## Page text
· · · · ·
Kumar remembers his school lunch. Roti rolls, folded up with boora, finely granulated form of sugar. “Boora jaanta hai na? Voh leke jaata tha and at school, other kids would have fancy stuff. What we eat these days.”

And what were those? “Jeera-Alu, sandwich, vagera. Mein sochta tha, yeh kya hai?, Mummy bolti thi beta boora sey jyaada shakti milegi tujhe. (Black cumin-potato curry, sandwich, excetra. I used to wonder what these things are? Mummy said it’s more nutritious and will give you strength).”

 “Voh thoda aarthik sankat ka period tha. Theek hai yaar. Hota hai sabki zindagi mey, hain na?” (That was a period of economic difficulty, it’s alright, these things happen in everyone’s life). Another memory bleeds through. The U-19 trials was in town and Kumar realised he needed a shoe with spikes. His eye fell on swanky new Puma shoes that had hit the market then. “Told Mummy, it will be Rs 3,000 . “Teen hazaar?” wondered the mother. "Koi nahi, mummy, main jugaad karta hun”. (No problem, mother I will try to manage).

Off he wheeled his Hero Jet bicycle here and found a person, at a sweets shop, willing to sell his old pair of spiked shoes for Rs 2,000. “So I told my father. Look, my papa is an emotional man like me. He mumbled out that he shall see. Next morning, he had given mother the money.”

That U-19 trial changed the life of Kumar, as he was spotted and encouraged by Gopal Sharma, former cricketer. “But look at the mind-set of my parents then. They knew I wasn’t lying or going to waste the money; they had the belief in me.”
· · · · ·
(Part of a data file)

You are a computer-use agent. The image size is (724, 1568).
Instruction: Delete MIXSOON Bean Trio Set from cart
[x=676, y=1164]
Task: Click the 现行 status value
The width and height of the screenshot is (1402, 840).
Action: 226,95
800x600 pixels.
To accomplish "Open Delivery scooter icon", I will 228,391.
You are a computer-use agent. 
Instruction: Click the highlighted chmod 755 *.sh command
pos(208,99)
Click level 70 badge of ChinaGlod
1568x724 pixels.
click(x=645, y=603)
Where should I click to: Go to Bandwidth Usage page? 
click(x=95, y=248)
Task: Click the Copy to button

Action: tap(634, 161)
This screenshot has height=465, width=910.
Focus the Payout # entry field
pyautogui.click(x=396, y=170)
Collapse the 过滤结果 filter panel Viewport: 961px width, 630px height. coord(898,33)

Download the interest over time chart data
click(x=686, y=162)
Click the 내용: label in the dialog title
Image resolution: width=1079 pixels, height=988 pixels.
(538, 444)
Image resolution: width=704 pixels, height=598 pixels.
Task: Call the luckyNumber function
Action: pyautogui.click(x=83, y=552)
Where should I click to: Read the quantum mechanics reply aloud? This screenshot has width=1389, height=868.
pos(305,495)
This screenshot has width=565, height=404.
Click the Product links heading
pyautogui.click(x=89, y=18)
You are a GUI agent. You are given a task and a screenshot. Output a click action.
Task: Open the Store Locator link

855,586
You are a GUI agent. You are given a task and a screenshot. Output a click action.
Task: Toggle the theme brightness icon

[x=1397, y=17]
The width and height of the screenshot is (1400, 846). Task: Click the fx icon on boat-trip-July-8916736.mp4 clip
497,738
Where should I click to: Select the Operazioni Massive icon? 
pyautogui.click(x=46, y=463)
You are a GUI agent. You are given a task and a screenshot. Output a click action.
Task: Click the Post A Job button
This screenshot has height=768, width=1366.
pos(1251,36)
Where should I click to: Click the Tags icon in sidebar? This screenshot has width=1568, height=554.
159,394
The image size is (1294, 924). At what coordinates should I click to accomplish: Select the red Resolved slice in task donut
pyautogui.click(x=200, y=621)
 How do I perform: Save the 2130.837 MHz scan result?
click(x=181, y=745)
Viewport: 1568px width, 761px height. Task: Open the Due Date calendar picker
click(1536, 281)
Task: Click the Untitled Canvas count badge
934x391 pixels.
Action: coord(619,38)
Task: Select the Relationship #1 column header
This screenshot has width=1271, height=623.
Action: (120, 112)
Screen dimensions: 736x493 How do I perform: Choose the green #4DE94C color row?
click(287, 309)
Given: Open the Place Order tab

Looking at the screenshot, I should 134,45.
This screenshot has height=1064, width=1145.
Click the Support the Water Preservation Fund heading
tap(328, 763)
· · · · ·
## Objective
Copy the Kumar passage from "And what were" up to and including "try to manage).", changing "Puma" to "Nike". These records were taken from a different source than the text.

## Result
And what were those? “Jeera-Alu, sandwich, vagera. Mein sochta tha, yeh kya hai?, Mummy bolti thi beta boora sey jyaada shakti milegi tujhe. (Black cumin-potato curry, sandwich, excetra. I used to wonder what these things are? Mummy said it’s more nutritious and will give you strength).”

 “Voh thoda aarthik sankat ka period tha. Theek hai yaar. Hota hai sabki zindagi mey, hain na?” (That was a period of economic difficulty, it’s alright, these things happen in everyone’s life). Another memory bleeds through. The U-19 trials was in town and Kumar realised he needed a shoe with spikes. His eye fell on swanky new Nike shoes that had hit the market then. “Told Mummy, it will be Rs 3,000 . “Teen hazaar?” wondered the mother. "Koi nahi, mummy, main jugaad karta hun”. (No problem, mother I will try to manage).